Les galeries éphémères : Fenêtres sur le monde
Art brut ou art social, voici que les vitrines de commerces du boulevard Saint-Laurent sont prises d’assaut par des créateurs québécois. Pour mieux voir le monde qui nous entoure.
Les galeries et les musées n’ont qu’à se le tenir pour dit: à Montréal, dans ce début de siècle, l’art se rapproche des gens de la rue. Ce n’est pas une mince affaire… Notre ville n’a pas qu’une belle histoire en matière d’art public. Surtout après des événements comme le démantèlement sauvage de Corridart en 76, par le maire Drapeau qui n’aimait pas le regard critique que posaient sur sa ville des pièces comme celle de Melvin Charney installée rue Sherbrooke.
Pourtant il faut le constater: ces temps-ci, la ville de Montréal semble décidée à faire descendre l’art dans la rue. Cet été, après le volet Art public de l’événement D’un millénaire à l’autre – avec ses sculptures et installations placées dans des parcs aux quatre coins de la ville – voici les Galeries éphémères qui prennent d’assaut la rue Saint-Laurent.
Une trentaine de commerçants de la Main ont accepté de prêter leurs vitrines pour des interventions d’artistes contemporains. Cela permet de faire connaître les créations actuelles à un public moins familier du milieu de l’art.

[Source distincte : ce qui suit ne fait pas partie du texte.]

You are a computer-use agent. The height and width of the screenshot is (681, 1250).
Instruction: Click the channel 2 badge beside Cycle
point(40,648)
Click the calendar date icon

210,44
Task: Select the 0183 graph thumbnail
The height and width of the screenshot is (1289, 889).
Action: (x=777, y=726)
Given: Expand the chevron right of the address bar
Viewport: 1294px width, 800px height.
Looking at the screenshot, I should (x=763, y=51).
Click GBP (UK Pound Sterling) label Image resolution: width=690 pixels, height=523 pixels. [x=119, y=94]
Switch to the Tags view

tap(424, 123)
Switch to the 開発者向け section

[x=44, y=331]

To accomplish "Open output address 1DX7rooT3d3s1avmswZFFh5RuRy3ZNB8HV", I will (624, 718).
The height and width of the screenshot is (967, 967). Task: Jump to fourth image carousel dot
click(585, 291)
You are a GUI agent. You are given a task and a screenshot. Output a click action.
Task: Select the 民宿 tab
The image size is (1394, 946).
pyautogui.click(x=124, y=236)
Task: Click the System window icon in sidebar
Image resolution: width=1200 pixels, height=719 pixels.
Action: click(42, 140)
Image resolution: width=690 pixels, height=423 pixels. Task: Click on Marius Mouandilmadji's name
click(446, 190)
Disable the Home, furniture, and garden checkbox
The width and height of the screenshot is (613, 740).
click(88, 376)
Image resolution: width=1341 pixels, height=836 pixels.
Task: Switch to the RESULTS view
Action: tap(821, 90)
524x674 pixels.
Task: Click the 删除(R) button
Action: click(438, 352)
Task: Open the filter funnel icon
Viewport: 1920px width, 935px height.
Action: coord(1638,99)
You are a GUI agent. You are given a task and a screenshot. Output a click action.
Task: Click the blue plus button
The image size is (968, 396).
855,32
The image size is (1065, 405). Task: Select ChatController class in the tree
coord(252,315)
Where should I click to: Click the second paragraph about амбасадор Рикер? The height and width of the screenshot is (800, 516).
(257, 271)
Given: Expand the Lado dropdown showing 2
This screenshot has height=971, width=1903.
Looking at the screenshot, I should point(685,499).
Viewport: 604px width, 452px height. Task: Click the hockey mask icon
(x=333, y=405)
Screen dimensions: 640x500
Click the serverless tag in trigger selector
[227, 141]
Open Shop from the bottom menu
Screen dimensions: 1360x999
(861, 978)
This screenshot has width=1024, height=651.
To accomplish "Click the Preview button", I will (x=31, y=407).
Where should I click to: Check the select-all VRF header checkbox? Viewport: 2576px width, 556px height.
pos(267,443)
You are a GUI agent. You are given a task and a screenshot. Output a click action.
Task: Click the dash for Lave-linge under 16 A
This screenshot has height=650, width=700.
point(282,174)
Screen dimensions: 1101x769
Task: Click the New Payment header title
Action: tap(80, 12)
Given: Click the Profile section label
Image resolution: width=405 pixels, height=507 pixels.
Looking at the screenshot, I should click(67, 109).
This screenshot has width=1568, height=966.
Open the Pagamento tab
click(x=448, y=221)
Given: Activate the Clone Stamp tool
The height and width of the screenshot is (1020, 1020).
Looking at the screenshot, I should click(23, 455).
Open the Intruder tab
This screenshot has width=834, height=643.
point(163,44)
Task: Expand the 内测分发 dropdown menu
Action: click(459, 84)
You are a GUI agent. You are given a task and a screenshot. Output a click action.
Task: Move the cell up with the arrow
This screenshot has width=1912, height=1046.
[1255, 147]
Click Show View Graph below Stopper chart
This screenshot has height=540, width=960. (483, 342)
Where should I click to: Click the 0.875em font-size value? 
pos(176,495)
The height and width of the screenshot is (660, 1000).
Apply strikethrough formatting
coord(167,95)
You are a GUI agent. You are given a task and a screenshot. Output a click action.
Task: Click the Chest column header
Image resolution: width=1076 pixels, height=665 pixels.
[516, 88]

C’est en tout cas le pari (et le parti) pris par le Service culturel de Montréal ainsi que par la Galerie Observatoire 4 – et de sa directrice Josette Oberson – qui s’est associée au projet.
Bien sûr, on peut se demander si l’art et le commerce peuvent faire vraiment bon ménage. Qui profite de ce partenariat? La couturière Agnés B. en France ou la vodka Absolut ont su, par le passé, s’associer à l’aura attachée à l’art contemporain. Mais, dans ce type d’échanges, les artistes doivent-ils faire trop de concessions pour plaire (ou ne pas déplaire) aux commerces et aux clients? Certains sujets (comme la mort ou la douleur), très prisés par les artistes, sont-ils moins vendeurs?
En pièces détachées
Avouons tout de suite que les interventions présentées sur Saint-Laurent ne sont pas toutes aussi réussies. Dans certains cas, néanmoins, plusieurs artistes se sont servis avec force de l’espace de la vitrine comme d’un nouveau matériauet pas seulement comme cadre de présentation.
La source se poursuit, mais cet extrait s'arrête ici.